Second one I spelled out by email why I didn't want our friendship to continue (after several texts to meet up I knew I had to end it) I added for her not to contact me as we would both feel uncomfortable and I didn't want things to end in argument /bad feeling) She respected my wishes and didn't.
Felt much more at ease with life after ending the one properly tbh.
Email your non friend today.
The relief wil be huge!!

another20 · 03/09/2018 12:12

April I am intrigued as to what you could spell out spefically in an email that didn’t lead to bad feeling? Really brave and assertive - I wish I could achieve that.

Bettysnoop · 03/09/2018 12:36

Another here that just kind of ghosted them.

Declined any requests to meet up, stopped replying to texts etc. She got the message.

This girl took the piss out of me for quite a while. Absolutely no regrets. I don't like confrontations either, the errors she made was common sense to me, for me to have to tell her what she had done wrong would have been quite belittling for her I reckon, so I spared her that shame because the 'you are lacking common sense' conversation would have been quite hurtful & she would have cried ( being the person that she is ) and I just couldn't be arsed with all that.

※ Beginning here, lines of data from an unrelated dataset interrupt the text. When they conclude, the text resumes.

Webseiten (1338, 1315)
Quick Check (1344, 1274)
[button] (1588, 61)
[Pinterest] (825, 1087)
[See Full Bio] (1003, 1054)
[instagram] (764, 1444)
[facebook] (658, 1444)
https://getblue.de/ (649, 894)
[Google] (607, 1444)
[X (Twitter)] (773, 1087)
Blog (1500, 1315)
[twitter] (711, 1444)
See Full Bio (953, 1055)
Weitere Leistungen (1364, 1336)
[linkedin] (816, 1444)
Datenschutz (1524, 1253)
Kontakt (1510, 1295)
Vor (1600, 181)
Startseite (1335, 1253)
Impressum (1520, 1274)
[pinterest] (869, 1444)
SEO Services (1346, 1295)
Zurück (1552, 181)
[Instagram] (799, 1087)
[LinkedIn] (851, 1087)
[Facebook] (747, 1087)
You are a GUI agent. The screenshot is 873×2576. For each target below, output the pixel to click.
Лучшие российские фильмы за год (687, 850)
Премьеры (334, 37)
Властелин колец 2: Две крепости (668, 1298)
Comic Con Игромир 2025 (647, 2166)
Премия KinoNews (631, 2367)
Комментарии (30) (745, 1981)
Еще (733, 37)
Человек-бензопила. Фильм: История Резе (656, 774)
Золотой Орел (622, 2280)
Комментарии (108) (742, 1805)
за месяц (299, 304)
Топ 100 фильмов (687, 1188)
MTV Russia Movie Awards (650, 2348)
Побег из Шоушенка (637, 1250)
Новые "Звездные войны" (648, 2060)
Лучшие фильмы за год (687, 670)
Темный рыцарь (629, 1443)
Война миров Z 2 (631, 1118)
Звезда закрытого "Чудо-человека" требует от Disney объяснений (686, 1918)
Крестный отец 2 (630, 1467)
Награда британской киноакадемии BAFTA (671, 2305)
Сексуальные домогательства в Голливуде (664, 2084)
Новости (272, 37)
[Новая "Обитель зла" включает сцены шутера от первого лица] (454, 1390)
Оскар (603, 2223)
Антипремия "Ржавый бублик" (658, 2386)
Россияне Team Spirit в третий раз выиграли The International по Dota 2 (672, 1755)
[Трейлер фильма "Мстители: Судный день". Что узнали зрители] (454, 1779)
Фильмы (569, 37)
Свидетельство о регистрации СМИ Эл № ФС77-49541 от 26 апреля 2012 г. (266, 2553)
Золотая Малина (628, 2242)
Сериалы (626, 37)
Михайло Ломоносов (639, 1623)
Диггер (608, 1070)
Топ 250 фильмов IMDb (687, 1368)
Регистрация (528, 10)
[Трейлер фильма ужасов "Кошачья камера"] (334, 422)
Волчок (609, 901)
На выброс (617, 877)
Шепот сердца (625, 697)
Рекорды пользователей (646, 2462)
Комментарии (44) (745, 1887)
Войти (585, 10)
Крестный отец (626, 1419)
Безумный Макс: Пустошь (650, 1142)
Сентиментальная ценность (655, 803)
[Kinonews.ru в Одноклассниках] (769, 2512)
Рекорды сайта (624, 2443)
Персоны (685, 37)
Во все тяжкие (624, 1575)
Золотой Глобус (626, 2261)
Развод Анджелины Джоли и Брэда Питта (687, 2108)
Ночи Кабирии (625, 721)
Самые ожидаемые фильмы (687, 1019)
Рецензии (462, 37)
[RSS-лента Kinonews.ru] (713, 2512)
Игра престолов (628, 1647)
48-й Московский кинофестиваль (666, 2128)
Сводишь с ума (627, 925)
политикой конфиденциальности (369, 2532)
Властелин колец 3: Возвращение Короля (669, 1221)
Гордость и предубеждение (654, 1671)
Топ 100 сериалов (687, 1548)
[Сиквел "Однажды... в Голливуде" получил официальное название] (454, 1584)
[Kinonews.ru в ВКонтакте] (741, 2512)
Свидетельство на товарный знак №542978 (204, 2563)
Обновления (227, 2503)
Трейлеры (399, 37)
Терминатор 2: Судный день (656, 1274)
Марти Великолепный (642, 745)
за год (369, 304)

Lynne1Cat · 03/09/2018 12:43

I had a friend like that, years ago. I helped her with money, food, bills, etc., when she and her husband were out of work. As soon as she was in a better position financially, she joined a gym, went on holiday and bought a car - and she stopped bothering with me. I told her I wanted my money back (I lent her £200). I'd been waiting for almost a year!

She put the cash in an envelope, posted it through my door. I then sent her a text telling her to never contact me again. I blocked her from everything, and I heard recently she's in dire straits again - but this time I won't be helping her.

Aprilshowersnowastorm · 03/09/2018 12:52

Lynne1 - one of the friends mentioned above used to plead poverty, all coffee /lunch meet ups were on me, felt stupid as hell when she pulled up in a Mercedes convertible one day.

Feels like I have shares in that car!!

SwordToFlamethrower · 03/09/2018 12:57

This calls for some serious ghosting. She's not worth it.